--- Start of Supplied material ---
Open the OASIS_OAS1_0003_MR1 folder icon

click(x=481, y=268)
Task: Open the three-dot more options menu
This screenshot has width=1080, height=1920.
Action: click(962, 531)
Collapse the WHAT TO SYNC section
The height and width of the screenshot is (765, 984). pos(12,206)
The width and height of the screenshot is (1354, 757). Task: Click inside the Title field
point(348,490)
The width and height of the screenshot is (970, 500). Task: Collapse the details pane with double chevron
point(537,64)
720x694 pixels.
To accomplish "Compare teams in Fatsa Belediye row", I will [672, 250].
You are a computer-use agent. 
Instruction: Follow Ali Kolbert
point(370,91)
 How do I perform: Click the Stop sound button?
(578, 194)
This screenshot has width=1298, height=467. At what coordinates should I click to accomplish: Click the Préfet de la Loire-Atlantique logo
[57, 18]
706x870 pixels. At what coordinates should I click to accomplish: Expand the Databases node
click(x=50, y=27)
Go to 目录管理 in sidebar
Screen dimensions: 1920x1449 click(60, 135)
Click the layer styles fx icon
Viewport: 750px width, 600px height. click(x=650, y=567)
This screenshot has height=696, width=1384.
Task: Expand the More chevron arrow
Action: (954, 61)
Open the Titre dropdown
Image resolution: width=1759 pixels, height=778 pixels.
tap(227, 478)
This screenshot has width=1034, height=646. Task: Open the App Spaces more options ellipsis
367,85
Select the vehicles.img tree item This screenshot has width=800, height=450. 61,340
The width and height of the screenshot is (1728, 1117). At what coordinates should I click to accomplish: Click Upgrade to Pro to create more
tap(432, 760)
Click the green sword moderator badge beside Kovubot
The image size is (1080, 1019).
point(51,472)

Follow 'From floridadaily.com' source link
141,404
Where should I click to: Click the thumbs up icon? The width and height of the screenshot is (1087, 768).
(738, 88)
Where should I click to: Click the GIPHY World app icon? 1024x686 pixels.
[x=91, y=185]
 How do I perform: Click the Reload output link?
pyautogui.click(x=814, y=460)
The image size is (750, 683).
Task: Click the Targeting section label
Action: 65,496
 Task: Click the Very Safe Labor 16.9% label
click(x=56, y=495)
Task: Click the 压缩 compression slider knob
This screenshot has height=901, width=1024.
--- End of Supplied material ---
**The request:**
Turn the lines from the one containing "The width and height of the screenshot is (1728, 1117)." up to and including the one containing "[x=91, y=185]" into a numbered list, omitting any blank lines.

**Response to this exercise:**
1. The width and height of the screenshot is (1728, 1117). At what coordinates should I click to accomplish: Click Upgrade to Pro to create more
2. tap(432, 760)
3. Click the green sword moderator badge beside Kovubot
4. The image size is (1080, 1019).
5. point(51,472)
6. Follow 'From floridadaily.com' source link
7. 141,404
8. Where should I click to: Click the thumbs up icon? The width and height of the screenshot is (1087, 768).
9. (738, 88)
10. Where should I click to: Click the GIPHY World app icon? 1024x686 pixels.
11. [x=91, y=185]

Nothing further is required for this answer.